Recovery from mbuf cluster exhaustion

Thu Oct 9 03:29:55 PDT 2003

Peter Bozarov wrote:
[ ... ]
> What I can't seem to figure out is how to flush out the
> "stale" mbufs/clusters. I can close down all network
> interfaces, and kill/restart most of the processes that I
> presume use up the mbufs. At a given point, there can't
> possibly be any processes that are hogging the mbuf
> clusters. Yet, a while later, this is what the pool
> looks like
> 
> [grid] ~ $ netstat -m
> 4305/4944/18240 mbufs in use (current/peak/max):
>          4305 mbufs allocated to data
> 4304/4560/4560 mbuf clusters in use (current/peak/max)
> 10356 Kbytes allocated to network (75% of mb_map in use)
> 8832 requests for memory denied
> 1 requests for memory delayed
> 0 calls to protocol drain routines
> [grid] ~ $
> 
> A few clusters have been freed. But not much. Now, if
> (presumably) no clusters are being used by a process,
> should they not be released by the kernel? Alternatively,
> how can I enforce this (short of rebooting the machine,
> which is *not* the solution I'm looking for)?

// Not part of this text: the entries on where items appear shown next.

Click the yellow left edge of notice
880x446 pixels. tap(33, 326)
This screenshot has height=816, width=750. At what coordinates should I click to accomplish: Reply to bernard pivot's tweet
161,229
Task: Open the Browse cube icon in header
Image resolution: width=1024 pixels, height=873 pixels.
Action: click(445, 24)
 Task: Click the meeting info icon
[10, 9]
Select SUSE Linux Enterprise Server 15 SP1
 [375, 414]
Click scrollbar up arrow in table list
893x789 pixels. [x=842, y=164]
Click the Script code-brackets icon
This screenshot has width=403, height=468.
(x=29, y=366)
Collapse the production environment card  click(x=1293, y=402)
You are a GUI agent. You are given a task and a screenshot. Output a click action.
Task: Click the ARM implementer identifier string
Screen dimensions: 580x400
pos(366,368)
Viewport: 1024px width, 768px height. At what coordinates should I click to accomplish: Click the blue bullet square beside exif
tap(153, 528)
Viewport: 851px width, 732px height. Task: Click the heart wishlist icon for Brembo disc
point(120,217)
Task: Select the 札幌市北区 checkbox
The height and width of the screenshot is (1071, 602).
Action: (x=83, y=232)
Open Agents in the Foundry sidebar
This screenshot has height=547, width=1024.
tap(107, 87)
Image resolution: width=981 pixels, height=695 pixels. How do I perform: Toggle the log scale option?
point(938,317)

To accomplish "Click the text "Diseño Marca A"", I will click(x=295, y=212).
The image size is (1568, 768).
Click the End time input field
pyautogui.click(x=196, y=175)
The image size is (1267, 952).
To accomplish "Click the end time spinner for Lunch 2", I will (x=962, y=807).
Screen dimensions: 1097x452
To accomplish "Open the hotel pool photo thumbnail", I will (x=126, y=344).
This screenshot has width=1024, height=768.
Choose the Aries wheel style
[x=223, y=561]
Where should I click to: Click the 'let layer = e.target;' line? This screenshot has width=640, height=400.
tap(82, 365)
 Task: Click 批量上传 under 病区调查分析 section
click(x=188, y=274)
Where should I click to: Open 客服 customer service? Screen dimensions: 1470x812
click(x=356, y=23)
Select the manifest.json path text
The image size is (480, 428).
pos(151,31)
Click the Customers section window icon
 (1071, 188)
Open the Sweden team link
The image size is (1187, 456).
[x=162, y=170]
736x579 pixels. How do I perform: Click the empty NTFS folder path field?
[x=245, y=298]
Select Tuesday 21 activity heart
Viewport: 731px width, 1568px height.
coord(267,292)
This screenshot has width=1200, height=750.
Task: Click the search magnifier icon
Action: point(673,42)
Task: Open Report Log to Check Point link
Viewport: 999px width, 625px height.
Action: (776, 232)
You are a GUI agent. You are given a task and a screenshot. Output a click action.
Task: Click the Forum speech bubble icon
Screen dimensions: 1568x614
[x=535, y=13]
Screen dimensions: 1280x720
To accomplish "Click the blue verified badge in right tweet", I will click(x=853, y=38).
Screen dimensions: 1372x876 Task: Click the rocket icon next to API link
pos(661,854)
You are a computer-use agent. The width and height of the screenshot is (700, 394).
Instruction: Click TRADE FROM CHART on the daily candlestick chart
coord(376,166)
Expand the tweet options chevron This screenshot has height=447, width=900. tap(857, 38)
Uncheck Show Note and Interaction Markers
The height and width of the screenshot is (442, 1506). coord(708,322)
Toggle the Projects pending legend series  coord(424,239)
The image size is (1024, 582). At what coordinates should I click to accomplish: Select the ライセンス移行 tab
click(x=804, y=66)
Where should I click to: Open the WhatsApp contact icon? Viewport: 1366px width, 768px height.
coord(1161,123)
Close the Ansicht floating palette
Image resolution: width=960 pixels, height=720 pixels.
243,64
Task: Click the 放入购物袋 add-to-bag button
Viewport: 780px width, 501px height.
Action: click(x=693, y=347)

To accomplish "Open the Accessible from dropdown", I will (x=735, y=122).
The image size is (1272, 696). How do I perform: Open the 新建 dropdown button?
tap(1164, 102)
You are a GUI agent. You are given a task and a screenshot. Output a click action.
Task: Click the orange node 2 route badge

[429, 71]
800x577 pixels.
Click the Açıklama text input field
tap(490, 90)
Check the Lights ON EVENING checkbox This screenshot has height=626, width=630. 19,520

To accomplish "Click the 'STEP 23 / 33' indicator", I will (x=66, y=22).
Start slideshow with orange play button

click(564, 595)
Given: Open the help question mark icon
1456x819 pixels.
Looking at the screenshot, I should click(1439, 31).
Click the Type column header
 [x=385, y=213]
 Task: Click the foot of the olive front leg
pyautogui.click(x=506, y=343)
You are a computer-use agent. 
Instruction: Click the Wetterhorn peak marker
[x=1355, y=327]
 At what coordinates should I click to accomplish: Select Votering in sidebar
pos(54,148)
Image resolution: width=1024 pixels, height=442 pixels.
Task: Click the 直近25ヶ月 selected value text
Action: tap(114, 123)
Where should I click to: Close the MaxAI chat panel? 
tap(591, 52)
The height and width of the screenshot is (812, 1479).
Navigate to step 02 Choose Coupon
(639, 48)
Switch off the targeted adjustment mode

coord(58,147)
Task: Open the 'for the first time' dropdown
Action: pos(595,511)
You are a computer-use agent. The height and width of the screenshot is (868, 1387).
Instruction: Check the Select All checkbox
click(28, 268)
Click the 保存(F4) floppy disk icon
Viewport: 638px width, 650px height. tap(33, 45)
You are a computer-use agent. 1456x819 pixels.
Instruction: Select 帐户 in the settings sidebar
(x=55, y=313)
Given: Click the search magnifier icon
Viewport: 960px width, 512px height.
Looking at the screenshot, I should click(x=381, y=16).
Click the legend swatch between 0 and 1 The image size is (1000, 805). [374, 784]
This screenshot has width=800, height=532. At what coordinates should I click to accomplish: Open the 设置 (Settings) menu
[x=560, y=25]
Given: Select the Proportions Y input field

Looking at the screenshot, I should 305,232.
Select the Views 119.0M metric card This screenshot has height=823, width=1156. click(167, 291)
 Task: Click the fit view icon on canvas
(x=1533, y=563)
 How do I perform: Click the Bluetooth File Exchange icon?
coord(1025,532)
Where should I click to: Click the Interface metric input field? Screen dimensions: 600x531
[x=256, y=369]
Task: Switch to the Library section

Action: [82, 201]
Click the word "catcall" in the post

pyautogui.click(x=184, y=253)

Wait for 2*MSL for the network connections to go away.  Assuming
the other end is still there, and not some network loading device
that effectively SYN-floods and establishes "real" connections
(e.g. a "Web Avalanche" or similar product).

Doing a "netstat -a" will show you a list of active connections,
of which I'm sure you have more than a few hanging around, even
though you killed the process that opened them.

You will see a number of bytes in the receive queue or transmit
queue columns, and these will indicate the amount of data that
you have pending in queues that's either not being read by your
application, or that your application has written, but which
cannot be sent because the other side of the connection has been
shut off, lost network connectivity, died, or intentionally
started a transfer with no intention of actually reading the
data you were going to send (e.g. the Microsoft "WAST" web tool
for benchmarking does this, and so does "httpload").

Probably, you need more mbuf clusters, and therefore more mbufs
as well.

-- Terry